Only two decades ago, Huxley’s ‘Brave new world’ was read like a futuristic science fiction novel where mankind would be transformed into a genetically engineered world of automatons.
With the advent of the genome and the mapping of the DNA, this novel is much less a futuristic prophecy and much more a potential reality as we move into the 21st century.
‘Brave new world’ was Huxley’s most famous novel and was inspired by the H. G. Wells’ novel Men Like Gods. Wells’ had a more optimistic vision of the future and this book gave Huxley the idea to write a parody of it which became ‘Brave new world’. He referred to it as his “negative utopia” or dystopia.

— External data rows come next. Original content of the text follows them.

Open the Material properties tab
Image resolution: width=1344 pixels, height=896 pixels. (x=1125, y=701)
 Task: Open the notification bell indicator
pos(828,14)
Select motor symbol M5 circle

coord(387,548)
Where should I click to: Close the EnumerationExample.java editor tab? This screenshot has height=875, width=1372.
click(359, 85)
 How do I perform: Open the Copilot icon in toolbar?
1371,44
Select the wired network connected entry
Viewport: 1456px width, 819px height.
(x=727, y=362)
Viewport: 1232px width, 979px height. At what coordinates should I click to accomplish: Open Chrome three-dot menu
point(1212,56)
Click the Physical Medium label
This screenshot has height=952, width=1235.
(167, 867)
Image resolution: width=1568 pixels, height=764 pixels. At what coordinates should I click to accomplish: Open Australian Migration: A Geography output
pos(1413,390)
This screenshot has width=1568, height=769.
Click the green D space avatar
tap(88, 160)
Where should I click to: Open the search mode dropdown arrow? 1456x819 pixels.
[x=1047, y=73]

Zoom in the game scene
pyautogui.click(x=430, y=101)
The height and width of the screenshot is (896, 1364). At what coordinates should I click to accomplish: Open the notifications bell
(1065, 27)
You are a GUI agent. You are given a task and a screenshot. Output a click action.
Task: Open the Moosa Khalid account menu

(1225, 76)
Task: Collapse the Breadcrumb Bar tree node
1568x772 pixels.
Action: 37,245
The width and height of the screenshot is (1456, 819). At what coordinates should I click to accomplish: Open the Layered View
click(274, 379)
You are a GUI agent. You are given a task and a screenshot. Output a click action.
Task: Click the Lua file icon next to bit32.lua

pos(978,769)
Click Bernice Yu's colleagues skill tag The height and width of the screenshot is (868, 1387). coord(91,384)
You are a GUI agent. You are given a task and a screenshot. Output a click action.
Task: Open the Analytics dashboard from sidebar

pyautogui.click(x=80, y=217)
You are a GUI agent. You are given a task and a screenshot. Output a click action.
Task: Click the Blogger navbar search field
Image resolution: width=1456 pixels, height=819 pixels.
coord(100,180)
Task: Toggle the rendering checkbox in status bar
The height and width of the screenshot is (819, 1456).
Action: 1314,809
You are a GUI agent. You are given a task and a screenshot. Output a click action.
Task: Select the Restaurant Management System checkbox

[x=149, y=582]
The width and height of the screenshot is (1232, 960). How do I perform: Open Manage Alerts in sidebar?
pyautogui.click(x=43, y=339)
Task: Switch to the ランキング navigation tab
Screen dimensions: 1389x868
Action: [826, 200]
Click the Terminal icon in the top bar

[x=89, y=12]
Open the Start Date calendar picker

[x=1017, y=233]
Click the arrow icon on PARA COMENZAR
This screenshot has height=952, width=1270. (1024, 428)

Huxley’s 1932 novel was set in the London of AD 2540 but the future has arrived sooner than expected with developments in reproductive technology, biological engineering, and sleep-learning that have already begun to have their effects on modern society. A follow-up novel by the same author titled Island was later adapted into the modern film starring Ewen MacGregor and Scarlett Johansen.
In ‘Brave new world’, Huxley presents a humanity that lives in a healthy, carefree and technologically advanced society. Science, art and religion, however, have been sacrificed through government-provided drugs and conditioning.
The ‘Brave new world’ is also largely hedonistic such that the genetically engineered members of society get their pleasure from drug use and promiscuous sex. The drug use ‘soma’ is a psychotropic synthetic that is dolled out by the government to escape bad memories and pain through hallucination.
Although it was set in the future, it now contains contemporary issues that are very much a reality in the 21st century. Children now play online video games and are widely entrained to violence and killing by these video games along with the threat of genetic engineering which is very much a reality today.
Our modern age is more than just the mass production of automobiles and radios that Huxley witnessed but an age of the internet and a pornographic industry that has literally taken over the internet itself. It’s no wonder that Huxley doesn’t roll over in his grave as his ‘Brave new world’ is much closer than we ever realized only two decades ago.